- Problem to solve
Scan the records beneath this line for the line holding "Paredões (581, 199)" and the line holding "Home Care (816, 2122)", then transcribe exactly those two and all lines between.

- Collected data entries
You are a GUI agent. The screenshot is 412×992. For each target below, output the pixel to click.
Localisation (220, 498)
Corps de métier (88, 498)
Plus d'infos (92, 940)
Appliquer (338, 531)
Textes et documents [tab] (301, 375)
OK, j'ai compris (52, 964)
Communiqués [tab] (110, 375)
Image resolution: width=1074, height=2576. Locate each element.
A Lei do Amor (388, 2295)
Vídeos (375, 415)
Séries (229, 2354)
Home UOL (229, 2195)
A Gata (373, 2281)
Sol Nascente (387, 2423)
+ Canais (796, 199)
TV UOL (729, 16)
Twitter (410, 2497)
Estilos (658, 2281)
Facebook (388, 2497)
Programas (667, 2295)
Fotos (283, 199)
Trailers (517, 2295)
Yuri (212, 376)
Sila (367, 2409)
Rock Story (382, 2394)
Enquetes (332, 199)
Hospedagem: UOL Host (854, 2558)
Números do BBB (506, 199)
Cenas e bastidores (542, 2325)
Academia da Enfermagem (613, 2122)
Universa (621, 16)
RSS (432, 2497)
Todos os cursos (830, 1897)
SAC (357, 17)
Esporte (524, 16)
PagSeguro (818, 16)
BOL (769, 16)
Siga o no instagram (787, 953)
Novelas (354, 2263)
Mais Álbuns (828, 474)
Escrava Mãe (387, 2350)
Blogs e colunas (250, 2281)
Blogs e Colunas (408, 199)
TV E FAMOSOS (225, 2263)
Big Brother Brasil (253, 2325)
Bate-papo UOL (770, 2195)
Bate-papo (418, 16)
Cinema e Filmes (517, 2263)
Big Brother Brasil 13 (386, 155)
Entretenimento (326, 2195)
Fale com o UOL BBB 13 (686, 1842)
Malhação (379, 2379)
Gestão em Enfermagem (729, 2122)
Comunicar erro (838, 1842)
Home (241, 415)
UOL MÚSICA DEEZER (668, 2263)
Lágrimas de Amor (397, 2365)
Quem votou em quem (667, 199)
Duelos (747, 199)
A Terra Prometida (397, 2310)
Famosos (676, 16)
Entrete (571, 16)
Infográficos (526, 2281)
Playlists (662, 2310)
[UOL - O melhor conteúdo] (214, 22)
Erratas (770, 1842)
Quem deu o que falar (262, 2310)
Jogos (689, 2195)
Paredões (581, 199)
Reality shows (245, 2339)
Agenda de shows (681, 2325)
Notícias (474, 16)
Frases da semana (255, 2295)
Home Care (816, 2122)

...

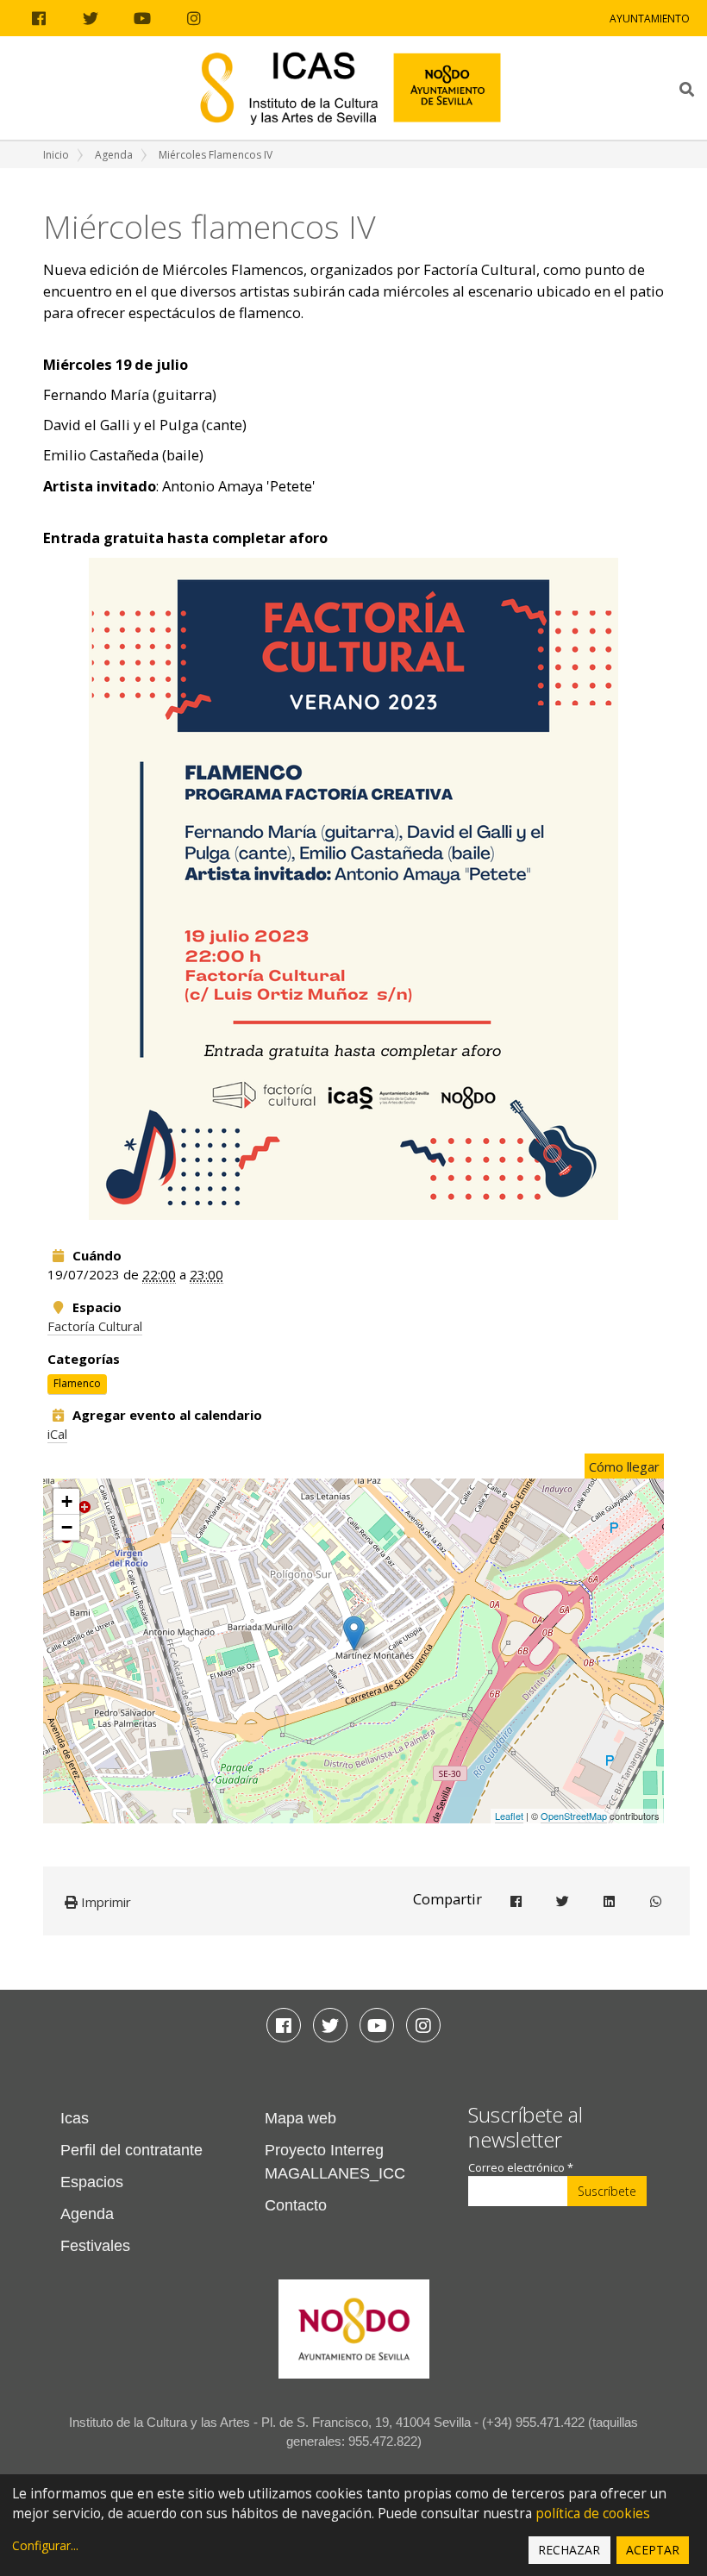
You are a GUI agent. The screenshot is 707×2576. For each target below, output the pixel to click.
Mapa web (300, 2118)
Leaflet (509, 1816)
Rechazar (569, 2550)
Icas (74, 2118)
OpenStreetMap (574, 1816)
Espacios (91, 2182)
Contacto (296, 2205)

- Answer section
Paredões (581, 199)
Reality shows (245, 2339)
Agenda de shows (681, 2325)
Notícias (474, 16)
Frases da semana (255, 2295)
Home Care (816, 2122)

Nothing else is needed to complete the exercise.